EXERCISE INSTRUCTIONS:
Locate each line in the data below that contains the string "resolution" and copy those lines out. Case counts when matching.

RECORDS SUPPLIED:
++++++++

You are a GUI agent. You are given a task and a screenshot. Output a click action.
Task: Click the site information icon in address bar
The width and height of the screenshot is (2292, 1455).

++++++++

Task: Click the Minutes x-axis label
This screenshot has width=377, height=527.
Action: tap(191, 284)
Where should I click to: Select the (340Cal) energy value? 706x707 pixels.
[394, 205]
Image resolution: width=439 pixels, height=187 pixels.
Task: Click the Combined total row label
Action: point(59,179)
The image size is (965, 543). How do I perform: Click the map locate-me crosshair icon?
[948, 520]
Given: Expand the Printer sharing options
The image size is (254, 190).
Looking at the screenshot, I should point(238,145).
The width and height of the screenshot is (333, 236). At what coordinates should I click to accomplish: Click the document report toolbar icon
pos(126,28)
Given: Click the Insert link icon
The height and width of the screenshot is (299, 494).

++++++++

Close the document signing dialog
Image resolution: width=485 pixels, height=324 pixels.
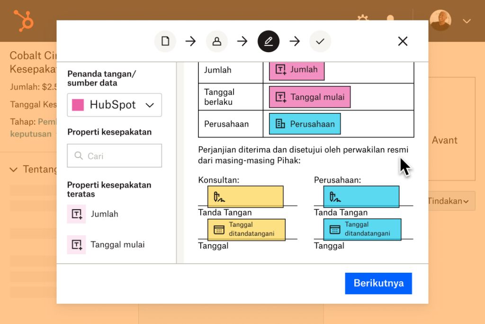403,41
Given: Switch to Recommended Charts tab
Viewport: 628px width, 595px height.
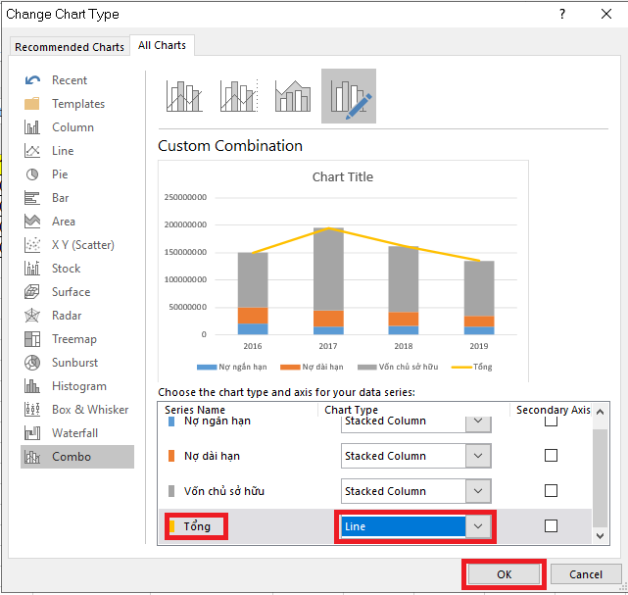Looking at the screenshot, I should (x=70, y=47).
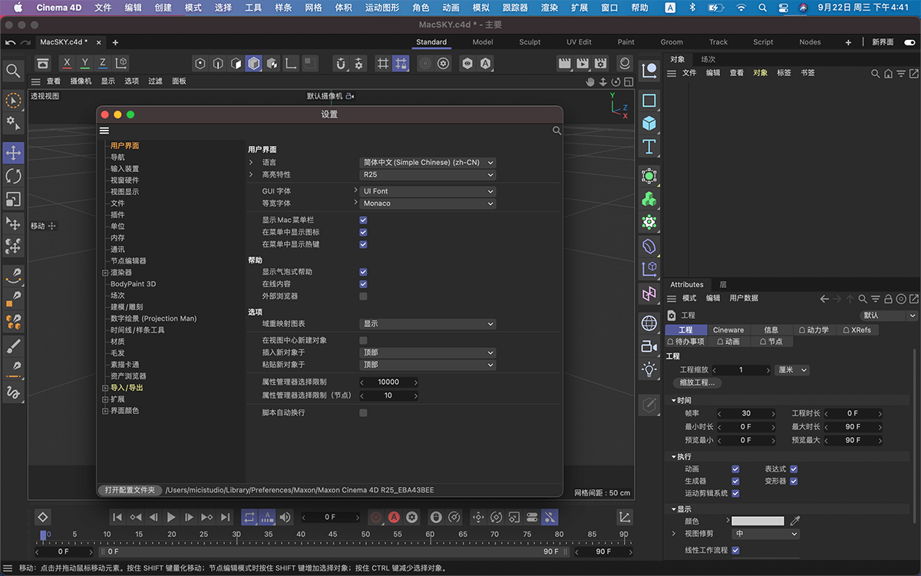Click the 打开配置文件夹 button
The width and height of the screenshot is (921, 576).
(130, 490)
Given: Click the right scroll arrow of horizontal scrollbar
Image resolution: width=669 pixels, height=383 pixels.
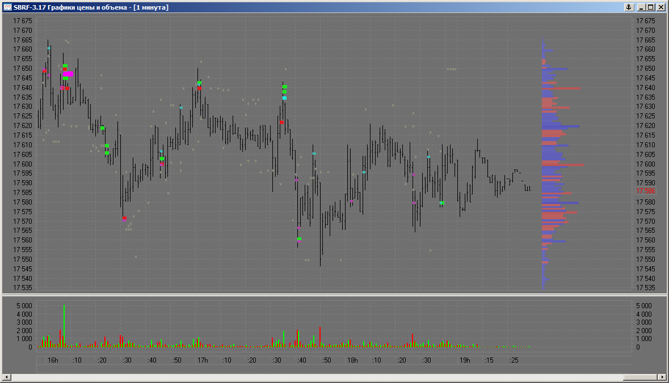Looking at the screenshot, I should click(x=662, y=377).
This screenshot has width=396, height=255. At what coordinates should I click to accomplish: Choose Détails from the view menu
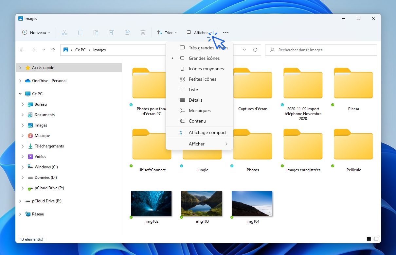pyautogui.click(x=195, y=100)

++++++++

RESPONSE TO THE EXERCISE:
Image resolution: width=439 pixels, height=187 pixels.
Image resolution: width=485 pixels, height=324 pixels.
Image resolution: width=669 pixels, height=383 pixels.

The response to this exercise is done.